● TASK OBJECTIVE
Each entry below must be repeated word for word.
——
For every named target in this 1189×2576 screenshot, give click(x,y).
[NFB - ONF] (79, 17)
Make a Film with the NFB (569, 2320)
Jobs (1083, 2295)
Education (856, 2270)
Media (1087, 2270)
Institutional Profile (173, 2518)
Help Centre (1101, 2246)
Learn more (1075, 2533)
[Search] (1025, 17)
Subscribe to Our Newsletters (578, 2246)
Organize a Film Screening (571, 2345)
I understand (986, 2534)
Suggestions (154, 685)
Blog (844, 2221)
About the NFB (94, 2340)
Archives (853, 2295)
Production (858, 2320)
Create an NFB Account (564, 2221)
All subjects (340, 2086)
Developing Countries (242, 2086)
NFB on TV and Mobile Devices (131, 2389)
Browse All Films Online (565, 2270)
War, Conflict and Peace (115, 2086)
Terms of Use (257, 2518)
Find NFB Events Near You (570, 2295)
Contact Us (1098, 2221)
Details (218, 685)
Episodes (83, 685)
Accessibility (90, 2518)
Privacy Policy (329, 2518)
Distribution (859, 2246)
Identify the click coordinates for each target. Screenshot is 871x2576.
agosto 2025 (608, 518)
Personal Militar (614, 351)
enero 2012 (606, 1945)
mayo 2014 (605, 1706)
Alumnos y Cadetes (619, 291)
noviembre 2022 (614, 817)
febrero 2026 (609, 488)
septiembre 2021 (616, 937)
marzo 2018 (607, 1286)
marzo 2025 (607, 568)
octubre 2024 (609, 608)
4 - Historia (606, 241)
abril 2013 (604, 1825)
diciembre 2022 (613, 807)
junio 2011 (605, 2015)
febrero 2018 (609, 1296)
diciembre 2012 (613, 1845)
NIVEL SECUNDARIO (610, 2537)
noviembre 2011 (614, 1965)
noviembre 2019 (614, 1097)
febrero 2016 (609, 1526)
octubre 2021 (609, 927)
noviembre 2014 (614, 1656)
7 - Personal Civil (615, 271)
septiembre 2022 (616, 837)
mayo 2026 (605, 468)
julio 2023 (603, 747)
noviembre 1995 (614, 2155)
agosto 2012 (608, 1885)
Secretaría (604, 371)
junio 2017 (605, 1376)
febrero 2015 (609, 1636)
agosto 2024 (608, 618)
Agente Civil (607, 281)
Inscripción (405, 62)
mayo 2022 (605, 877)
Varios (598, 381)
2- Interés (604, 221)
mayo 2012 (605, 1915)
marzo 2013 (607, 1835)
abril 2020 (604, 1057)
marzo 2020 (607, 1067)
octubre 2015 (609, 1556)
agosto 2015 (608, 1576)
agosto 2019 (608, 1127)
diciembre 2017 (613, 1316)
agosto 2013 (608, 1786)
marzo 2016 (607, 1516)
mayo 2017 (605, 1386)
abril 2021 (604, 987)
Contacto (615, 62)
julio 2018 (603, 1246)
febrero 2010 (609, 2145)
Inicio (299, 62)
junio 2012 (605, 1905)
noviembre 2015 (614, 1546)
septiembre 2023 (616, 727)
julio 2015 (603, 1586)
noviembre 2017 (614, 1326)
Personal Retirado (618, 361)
——
● RESPONSE TO THE EXERCISE
For every named target in this 1189×2576 screenshot, give click(x,y).
[NFB - ONF] (79, 17)
Make a Film with the NFB (569, 2320)
Jobs (1083, 2295)
Education (856, 2270)
Media (1087, 2270)
Institutional Profile (173, 2518)
Help Centre (1101, 2246)
Learn more (1075, 2533)
[Search] (1025, 17)
Subscribe to Our Newsletters (578, 2246)
Organize a Film Screening (571, 2345)
I understand (986, 2534)
Suggestions (154, 685)
Blog (844, 2221)
About the NFB (94, 2340)
Archives (853, 2295)
Production (858, 2320)
Create an NFB Account (564, 2221)
All subjects (340, 2086)
Developing Countries (242, 2086)
NFB on TV and Mobile Devices (131, 2389)
Browse All Films Online (565, 2270)
War, Conflict and Peace (115, 2086)
Terms of Use (257, 2518)
Find NFB Events Near You (570, 2295)
Contact Us (1098, 2221)
Details (218, 685)
Episodes (83, 685)
Accessibility (90, 2518)
Privacy Policy (329, 2518)
Distribution (859, 2246)
Identify the click coordinates for each target. Screenshot is 871x2576.
agosto 2025 (608, 518)
Personal Militar (614, 351)
enero 2012 (606, 1945)
mayo 2014 (605, 1706)
Alumnos y Cadetes (619, 291)
noviembre 2022 (614, 817)
febrero 2026 (609, 488)
septiembre 2021 (616, 937)
marzo 2018 (607, 1286)
marzo 2025 (607, 568)
octubre 2024 (609, 608)
4 - Historia (606, 241)
abril 2013 (604, 1825)
diciembre 2022 (613, 807)
junio 2011 (605, 2015)
febrero 2018 (609, 1296)
diciembre 2012 (613, 1845)
NIVEL SECUNDARIO (610, 2537)
noviembre 2011 (614, 1965)
noviembre 2019 (614, 1097)
febrero 2016 (609, 1526)
octubre 2021 (609, 927)
noviembre 2014 (614, 1656)
7 - Personal Civil (615, 271)
septiembre 2022 (616, 837)
mayo 2026 (605, 468)
julio 2023 (603, 747)
noviembre 1995 (614, 2155)
agosto 2012 (608, 1885)
Secretaría (604, 371)
junio 2017 (605, 1376)
febrero 2015 (609, 1636)
agosto 2024 (608, 618)
Agente Civil (607, 281)
Inscripción (405, 62)
mayo 2022 (605, 877)
Varios (598, 381)
2- Interés (604, 221)
mayo 2012 (605, 1915)
marzo 2013 (607, 1835)
abril 2020 (604, 1057)
marzo 2020 (607, 1067)
octubre 2015 (609, 1556)
agosto 2015 (608, 1576)
agosto 2019 (608, 1127)
diciembre 2017 (613, 1316)
agosto 2013 (608, 1786)
marzo 2016 (607, 1516)
mayo 2017 (605, 1386)
abril 2021 (604, 987)
Contacto (615, 62)
julio 2018 (603, 1246)
febrero 2010 (609, 2145)
Inicio (299, 62)
junio 2012 (605, 1905)
noviembre 2015 (614, 1546)
septiembre 2023 (616, 727)
julio 2015 (603, 1586)
noviembre 2017 (614, 1326)
Personal Retirado (618, 361)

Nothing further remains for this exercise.